HOW TO COMPLETE THIS TASK ▸ Look below for the line holding "You are a GUI" and the line holding "1445x700 pixels.". Repeat those two and everything between, exactly.

RECORDS SUPPLIED ▸
# # # # #

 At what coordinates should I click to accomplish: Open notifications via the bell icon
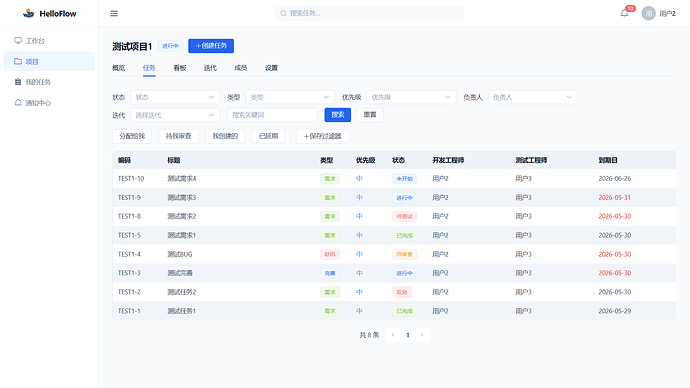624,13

# # # # #

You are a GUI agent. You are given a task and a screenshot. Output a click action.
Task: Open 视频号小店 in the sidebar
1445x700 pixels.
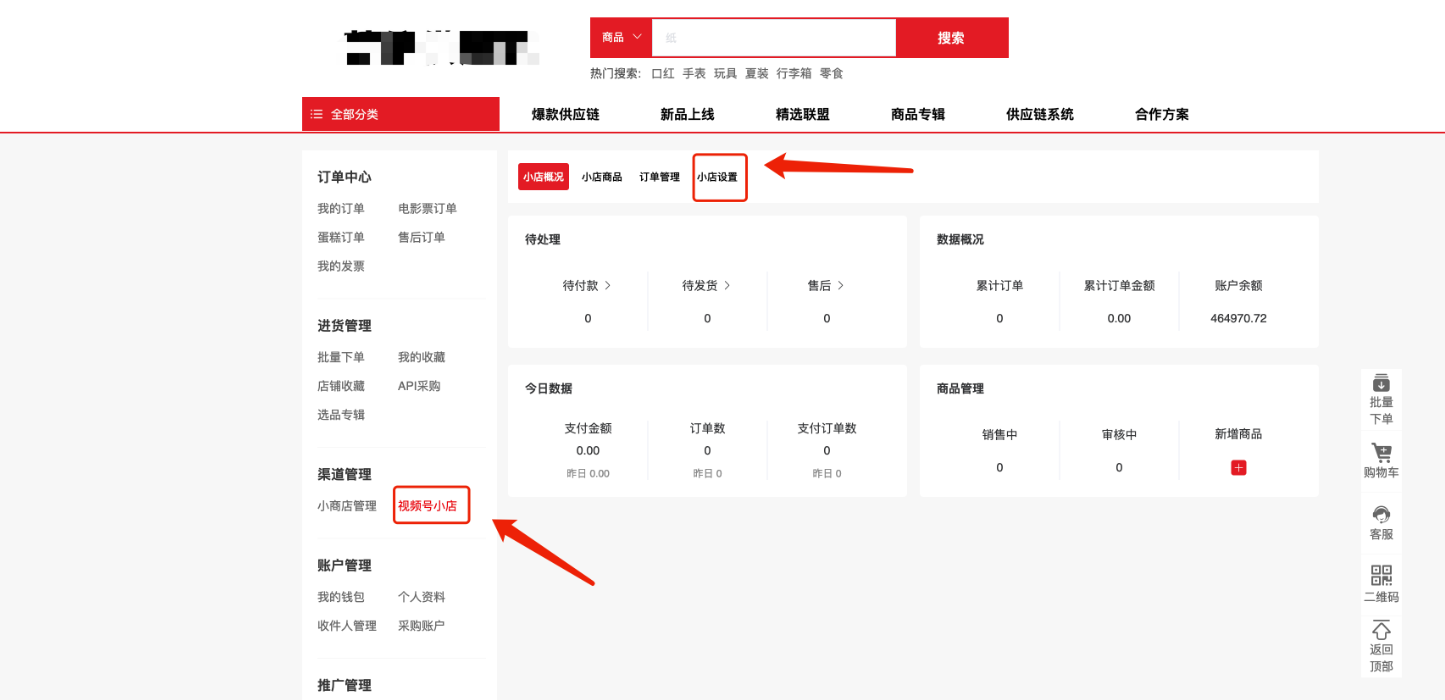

# # # # #

WRITTEN SOLUTION ▸
You are a GUI agent. You are given a task and a screenshot. Output a click action.
Task: Open 视频号小店 in the sidebar
1445x700 pixels.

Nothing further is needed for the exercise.